Provided records:
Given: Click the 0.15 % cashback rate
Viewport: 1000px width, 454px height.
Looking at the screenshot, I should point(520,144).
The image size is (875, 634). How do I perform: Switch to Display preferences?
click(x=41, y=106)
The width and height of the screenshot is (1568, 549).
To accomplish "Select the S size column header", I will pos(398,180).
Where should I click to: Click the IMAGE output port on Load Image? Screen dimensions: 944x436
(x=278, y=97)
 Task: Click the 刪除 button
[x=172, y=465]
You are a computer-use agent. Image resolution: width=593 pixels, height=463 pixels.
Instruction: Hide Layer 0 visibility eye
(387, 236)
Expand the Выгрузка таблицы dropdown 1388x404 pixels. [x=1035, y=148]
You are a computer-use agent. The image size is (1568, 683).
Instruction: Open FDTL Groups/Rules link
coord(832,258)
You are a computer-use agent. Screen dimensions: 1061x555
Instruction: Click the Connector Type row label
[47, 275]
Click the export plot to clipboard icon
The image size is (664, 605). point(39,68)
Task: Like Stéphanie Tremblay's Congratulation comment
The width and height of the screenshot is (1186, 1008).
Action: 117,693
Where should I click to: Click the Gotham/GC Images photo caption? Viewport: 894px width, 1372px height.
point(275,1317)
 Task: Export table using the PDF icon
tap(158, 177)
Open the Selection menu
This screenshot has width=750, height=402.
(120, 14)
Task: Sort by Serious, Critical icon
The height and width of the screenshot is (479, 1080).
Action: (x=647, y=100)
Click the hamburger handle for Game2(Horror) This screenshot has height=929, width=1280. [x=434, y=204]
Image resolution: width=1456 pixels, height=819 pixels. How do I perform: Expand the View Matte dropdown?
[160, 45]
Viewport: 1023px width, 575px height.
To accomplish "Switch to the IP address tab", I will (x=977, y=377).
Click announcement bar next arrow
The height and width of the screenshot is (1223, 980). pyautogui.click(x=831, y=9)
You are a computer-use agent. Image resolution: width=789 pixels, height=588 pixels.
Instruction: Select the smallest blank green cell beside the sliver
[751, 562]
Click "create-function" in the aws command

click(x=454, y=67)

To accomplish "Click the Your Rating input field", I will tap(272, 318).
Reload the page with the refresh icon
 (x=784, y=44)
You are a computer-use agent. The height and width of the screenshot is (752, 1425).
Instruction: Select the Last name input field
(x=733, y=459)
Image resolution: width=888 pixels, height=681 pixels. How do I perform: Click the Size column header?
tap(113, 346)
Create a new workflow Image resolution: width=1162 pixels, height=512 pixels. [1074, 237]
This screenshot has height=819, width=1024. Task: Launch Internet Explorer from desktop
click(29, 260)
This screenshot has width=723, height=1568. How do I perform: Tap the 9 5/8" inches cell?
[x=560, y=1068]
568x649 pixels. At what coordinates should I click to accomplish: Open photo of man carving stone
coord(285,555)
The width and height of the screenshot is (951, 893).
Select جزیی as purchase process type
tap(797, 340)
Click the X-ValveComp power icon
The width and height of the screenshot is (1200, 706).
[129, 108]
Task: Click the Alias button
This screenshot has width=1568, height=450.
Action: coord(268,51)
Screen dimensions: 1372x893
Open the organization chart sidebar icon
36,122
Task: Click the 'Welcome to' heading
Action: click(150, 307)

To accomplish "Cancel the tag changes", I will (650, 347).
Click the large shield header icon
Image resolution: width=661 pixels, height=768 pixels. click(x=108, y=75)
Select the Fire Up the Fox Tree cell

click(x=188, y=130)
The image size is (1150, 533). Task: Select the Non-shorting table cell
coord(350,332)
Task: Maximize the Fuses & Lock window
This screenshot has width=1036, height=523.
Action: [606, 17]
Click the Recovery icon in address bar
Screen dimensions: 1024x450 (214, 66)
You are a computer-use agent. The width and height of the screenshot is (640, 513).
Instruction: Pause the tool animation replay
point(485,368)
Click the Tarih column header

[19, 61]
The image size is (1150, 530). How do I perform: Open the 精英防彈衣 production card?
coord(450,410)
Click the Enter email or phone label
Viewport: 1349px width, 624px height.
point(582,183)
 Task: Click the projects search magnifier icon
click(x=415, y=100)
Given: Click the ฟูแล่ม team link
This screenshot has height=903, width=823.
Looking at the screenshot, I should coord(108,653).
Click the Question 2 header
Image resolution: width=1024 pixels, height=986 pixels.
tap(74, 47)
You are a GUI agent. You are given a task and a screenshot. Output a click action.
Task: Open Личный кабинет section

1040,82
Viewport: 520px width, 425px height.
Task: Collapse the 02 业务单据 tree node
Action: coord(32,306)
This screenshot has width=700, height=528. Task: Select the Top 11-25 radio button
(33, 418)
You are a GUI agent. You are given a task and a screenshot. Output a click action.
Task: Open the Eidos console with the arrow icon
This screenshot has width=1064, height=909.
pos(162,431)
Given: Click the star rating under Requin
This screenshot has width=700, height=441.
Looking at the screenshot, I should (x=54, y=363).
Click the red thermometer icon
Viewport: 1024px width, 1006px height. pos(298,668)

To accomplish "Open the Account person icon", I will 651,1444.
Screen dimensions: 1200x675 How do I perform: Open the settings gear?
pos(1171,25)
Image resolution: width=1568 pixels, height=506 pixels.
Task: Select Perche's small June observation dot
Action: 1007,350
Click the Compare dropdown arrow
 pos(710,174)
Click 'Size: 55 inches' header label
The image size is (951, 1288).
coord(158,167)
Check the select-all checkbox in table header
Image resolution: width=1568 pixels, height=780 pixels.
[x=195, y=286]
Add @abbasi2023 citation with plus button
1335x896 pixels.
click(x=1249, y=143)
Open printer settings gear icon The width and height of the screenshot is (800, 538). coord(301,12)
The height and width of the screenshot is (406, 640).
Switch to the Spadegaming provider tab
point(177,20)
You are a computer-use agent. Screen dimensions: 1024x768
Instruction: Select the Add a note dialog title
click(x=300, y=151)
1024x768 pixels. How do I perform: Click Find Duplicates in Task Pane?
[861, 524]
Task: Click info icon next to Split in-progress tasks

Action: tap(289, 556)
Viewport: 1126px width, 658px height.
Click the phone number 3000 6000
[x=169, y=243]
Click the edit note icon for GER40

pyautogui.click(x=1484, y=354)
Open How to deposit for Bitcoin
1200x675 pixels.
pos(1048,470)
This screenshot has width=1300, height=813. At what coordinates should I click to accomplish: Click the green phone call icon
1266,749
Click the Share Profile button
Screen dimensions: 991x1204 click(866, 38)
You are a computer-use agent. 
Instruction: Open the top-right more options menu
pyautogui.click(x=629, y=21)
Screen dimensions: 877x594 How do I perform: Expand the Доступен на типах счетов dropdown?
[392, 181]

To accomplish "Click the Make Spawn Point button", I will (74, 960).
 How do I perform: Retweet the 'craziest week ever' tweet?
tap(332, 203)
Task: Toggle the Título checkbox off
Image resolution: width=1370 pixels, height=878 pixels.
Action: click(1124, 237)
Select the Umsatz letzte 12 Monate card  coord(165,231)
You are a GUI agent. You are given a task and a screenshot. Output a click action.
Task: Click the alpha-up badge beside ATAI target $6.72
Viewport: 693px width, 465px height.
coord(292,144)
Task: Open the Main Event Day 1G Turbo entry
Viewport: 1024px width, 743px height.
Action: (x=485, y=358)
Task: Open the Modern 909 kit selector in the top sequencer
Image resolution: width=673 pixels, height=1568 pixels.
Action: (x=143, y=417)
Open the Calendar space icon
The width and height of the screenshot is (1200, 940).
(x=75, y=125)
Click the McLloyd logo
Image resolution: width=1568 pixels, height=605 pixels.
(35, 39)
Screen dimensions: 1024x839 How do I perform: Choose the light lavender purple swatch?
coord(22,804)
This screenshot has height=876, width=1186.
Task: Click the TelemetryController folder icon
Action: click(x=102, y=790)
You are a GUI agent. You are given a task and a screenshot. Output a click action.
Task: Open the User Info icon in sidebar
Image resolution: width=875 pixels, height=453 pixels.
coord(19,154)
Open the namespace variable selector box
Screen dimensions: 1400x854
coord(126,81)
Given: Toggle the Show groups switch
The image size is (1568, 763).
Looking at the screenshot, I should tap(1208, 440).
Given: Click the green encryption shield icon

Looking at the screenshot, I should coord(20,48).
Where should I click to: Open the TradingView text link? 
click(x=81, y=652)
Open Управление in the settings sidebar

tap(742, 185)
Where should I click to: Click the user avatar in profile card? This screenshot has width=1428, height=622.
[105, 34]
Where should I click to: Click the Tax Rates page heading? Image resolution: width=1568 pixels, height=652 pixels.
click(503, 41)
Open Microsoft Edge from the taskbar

Work task:
Please give the number of lines in the material above that contain the string "agent", and nothing else.

Response to this task:
12